Looking at the data that follows, count the lines containing the word "computer" and write down only that count.

(LISTED ENTRIES begins)

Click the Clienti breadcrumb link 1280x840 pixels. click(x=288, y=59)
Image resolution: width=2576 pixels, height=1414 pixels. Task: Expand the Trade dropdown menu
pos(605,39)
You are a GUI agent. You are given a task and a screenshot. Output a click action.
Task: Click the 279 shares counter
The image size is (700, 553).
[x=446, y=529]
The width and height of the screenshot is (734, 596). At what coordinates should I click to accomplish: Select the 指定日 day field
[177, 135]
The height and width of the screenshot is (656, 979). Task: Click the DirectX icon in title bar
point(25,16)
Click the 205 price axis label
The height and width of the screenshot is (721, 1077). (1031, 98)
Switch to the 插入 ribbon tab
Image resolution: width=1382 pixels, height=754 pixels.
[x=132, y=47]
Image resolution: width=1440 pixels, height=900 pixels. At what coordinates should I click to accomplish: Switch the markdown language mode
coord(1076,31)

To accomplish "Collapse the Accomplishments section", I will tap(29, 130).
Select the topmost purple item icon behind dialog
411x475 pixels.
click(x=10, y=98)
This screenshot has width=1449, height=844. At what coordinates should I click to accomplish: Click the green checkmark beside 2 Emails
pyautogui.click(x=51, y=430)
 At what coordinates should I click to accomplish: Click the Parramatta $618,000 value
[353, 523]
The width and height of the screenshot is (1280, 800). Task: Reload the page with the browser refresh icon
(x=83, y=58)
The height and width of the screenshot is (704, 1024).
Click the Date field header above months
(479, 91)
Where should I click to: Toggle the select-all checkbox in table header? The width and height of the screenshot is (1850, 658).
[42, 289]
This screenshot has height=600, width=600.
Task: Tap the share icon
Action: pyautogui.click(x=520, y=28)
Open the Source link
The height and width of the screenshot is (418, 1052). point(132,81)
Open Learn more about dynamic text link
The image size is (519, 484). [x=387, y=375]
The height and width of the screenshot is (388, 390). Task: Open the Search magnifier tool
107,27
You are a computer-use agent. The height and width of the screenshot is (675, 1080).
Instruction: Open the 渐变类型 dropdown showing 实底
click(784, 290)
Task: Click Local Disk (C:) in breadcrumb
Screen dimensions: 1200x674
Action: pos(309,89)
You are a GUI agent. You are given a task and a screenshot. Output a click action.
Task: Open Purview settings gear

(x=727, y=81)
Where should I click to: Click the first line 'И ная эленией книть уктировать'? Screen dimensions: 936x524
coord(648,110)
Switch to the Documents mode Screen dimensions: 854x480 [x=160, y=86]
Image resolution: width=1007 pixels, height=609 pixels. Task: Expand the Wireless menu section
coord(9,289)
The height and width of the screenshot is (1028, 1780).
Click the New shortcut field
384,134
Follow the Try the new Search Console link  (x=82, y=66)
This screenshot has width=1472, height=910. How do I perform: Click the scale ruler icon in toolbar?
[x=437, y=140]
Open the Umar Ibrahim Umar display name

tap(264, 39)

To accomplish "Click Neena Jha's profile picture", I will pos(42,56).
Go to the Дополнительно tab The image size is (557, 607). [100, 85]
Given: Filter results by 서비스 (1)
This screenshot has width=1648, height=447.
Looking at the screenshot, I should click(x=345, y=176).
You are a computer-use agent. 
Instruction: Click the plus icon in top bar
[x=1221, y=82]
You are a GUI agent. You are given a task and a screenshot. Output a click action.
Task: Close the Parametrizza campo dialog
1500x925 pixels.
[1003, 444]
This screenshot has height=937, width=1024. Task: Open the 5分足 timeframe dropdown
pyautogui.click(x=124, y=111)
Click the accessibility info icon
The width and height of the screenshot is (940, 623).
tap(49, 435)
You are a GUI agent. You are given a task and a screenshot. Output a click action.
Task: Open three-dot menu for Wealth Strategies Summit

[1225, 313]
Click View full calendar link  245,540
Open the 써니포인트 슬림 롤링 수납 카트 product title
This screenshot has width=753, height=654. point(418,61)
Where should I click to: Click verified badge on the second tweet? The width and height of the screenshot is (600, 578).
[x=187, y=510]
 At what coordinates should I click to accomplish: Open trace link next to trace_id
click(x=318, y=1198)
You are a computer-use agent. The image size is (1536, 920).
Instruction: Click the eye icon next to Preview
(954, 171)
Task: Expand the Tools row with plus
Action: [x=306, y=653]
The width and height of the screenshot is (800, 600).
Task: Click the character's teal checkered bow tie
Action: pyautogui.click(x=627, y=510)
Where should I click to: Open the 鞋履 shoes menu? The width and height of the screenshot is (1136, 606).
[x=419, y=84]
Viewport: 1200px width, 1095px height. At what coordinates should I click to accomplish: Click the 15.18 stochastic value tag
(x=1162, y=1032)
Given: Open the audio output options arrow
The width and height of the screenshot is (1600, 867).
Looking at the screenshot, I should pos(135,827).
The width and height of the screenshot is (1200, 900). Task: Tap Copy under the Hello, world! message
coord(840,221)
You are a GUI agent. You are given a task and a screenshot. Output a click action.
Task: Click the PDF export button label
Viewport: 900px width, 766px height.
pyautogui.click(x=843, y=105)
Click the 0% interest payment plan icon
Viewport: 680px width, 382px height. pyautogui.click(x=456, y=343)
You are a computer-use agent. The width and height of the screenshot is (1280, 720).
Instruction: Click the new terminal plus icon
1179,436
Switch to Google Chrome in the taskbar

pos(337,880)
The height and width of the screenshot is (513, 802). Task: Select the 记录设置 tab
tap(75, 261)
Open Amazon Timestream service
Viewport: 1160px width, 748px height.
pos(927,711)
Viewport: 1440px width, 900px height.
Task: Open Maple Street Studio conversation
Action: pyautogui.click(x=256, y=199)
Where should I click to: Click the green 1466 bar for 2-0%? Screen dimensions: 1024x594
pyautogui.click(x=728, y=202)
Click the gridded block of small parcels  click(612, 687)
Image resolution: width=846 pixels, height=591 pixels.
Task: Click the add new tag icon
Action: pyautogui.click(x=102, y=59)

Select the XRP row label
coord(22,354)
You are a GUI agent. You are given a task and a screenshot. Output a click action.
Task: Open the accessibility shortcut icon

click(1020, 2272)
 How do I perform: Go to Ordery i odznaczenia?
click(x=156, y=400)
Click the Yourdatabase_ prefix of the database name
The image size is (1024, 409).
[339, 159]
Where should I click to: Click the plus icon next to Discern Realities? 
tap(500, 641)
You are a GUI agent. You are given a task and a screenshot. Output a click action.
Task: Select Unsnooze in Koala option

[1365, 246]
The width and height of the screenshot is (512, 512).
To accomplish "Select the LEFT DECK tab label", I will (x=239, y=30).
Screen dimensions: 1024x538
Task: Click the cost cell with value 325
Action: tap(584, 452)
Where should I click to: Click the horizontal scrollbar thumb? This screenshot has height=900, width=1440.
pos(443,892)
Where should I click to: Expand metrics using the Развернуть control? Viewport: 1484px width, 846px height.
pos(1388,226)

(LISTED ENTRIES ends)

### TASK OUTPUT
4